Thereafter, the therapeutic effect of rCT-NAMPT on chronic colitis was investigated and mice were administered with DSS and rCT-NAMPT for 66 days (FIG. 10A). rCT-NAMPT, like acute colitis, increased mouse survival rates by about 90%. (FIG. 10B). Body weights fluctuated in the rVehicle- and rCT-treated mice, although rCT-NAMPT-treated mice maintained their body weights (FIG. 10C). Further, the lengths of the colons of rCT-NAMPT-treated mice were restored compared with those of DSS-treated mice, which were significantly damaged (FIG. 10D). H&E colon examination demonstrated that rCT-NAMPT dramatically improved colon vitality in DSS-treated mice (FIG. 10E). These study results suggest that rCT-NAMPT has a therapeutic effect against DSS-induced colitis by inhibiting the NAMPT-TLR4 or -CYBB interaction in vivo.

As described above, although the embodiments have been described by the restricted drawings, various modifications and variations may be applied on the basis of the embodiments by those skilled in the art. For example, even if the described techniques are performed in a different order from the described method, and/or components such as a system, a structure, a device, a circuit, and the like described above are coupled or combined in a different form from the described method, or replaced or substituted by other components or equivalents, an appropriate result may be achieved.

Therefore, other implementations, other embodiments, and equivalents to the appended claims fall within the scope of the claims to be described below.

Claims

1. A pharmaceutical composition for preventing or treating inflammatory bowel disease comprising a nicotinamide phosphoribosyltransferase (NAMPT)-derived peptide as an active ingredient, wherein the NAMPT consists of SEQ ID NO: 1, andthe NAMPT-derived peptide comprises at least one amino acid sequence selected from the group consisting of amino acids 57 to 65, amino acids 52 to 56, and amino acids 52 to 65 of NAMPT.

2. The pharmaceutical composition of claim 1, wherein the NAMPT-derived peptide is a laminin α-1-derived peptide bound to an N-terminus or C-terminus.

3. The pharmaceutical composition of claim 2, wherein the laminin α-1-derived peptide comprises an amino acid sequence represented by SEQ ID NO: 2.

4. The pharmaceutical composition of claim 1, wherein the NAMPT-derived peptide binds to TLR4 or CYBB.

5. The pharmaceutical composition of claim 1, wherein the NAMPT-derived peptide inhibits activation of NLRP3 inflammasome.

6. The pharmaceutical composition of claim 1, wherein the composition reduces NLRP3-mediated inflammation.
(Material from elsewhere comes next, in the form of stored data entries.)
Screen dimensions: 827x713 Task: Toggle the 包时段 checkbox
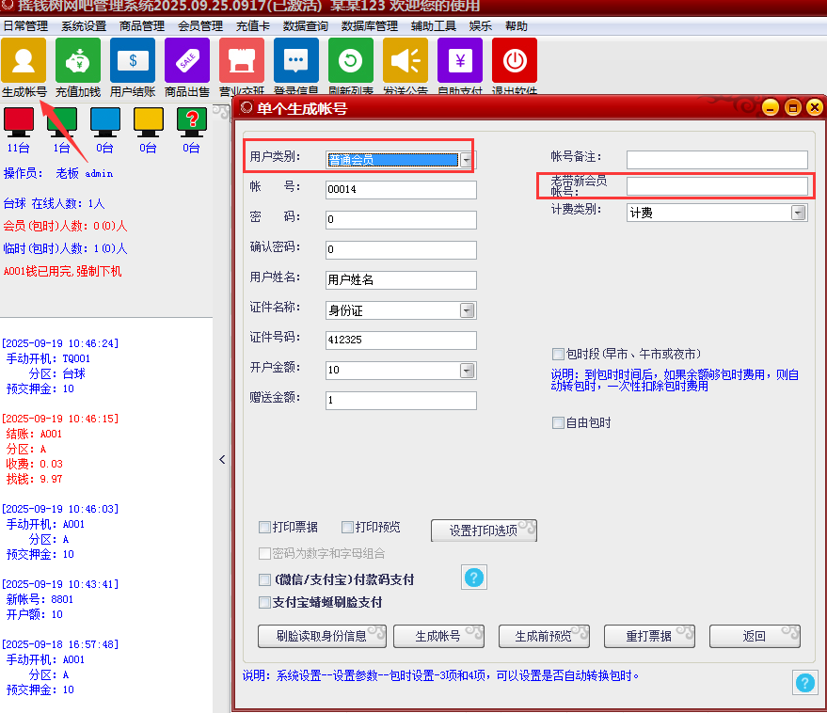tap(558, 354)
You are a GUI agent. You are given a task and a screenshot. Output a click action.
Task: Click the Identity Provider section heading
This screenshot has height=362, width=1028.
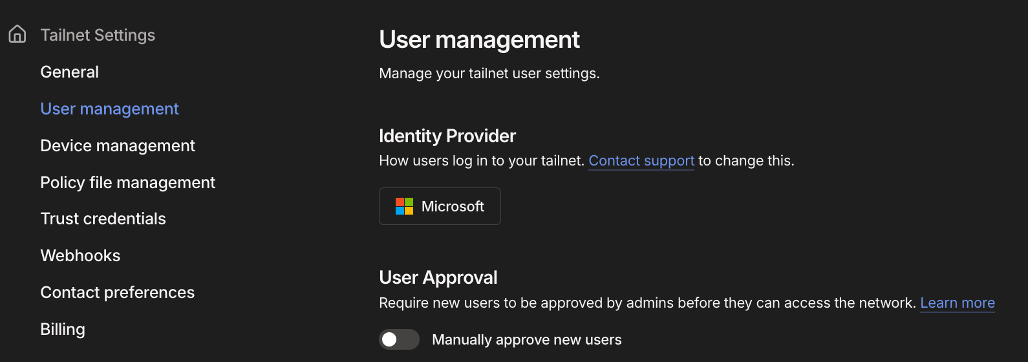click(x=447, y=136)
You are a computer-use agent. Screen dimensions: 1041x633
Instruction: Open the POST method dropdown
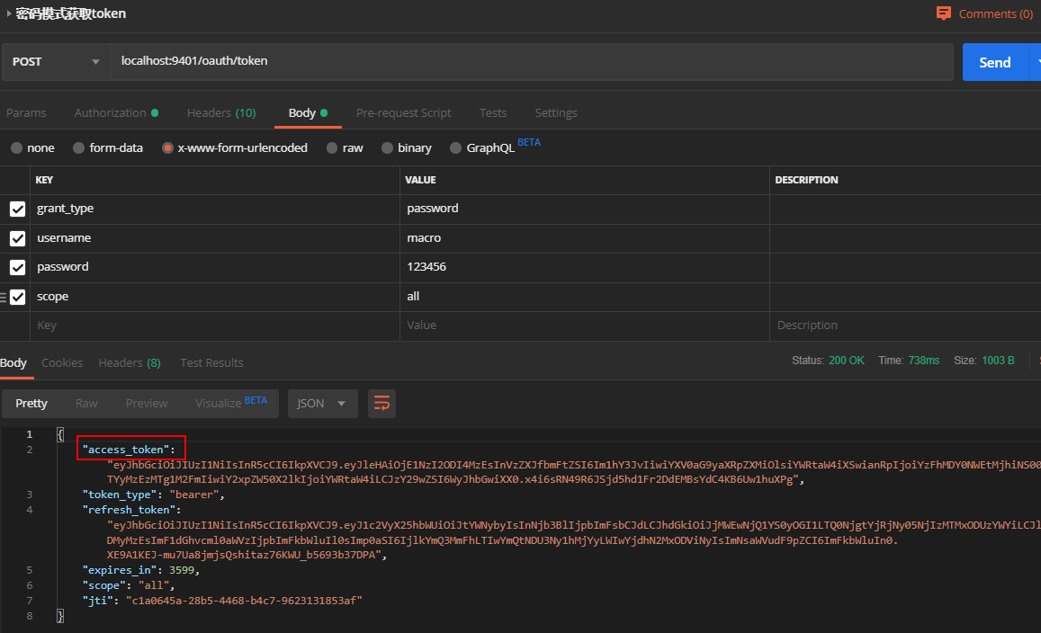(x=56, y=61)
7. A health functional food composition for preventing or improving inflammatory bowel disease comprising a nicotinamide phosphoribosyltransferase (NAMPT)-derived peptide as an active ingredient, wherein the NAMPT consists of SEQ ID NO: 1, andthe NAMPT-derived peptide comprises at least one amino acid sequence selected from the group consisting of amino acids 57 to 65, amino acids 52 to 56, and amino acids 52 to 65 of NAMPT.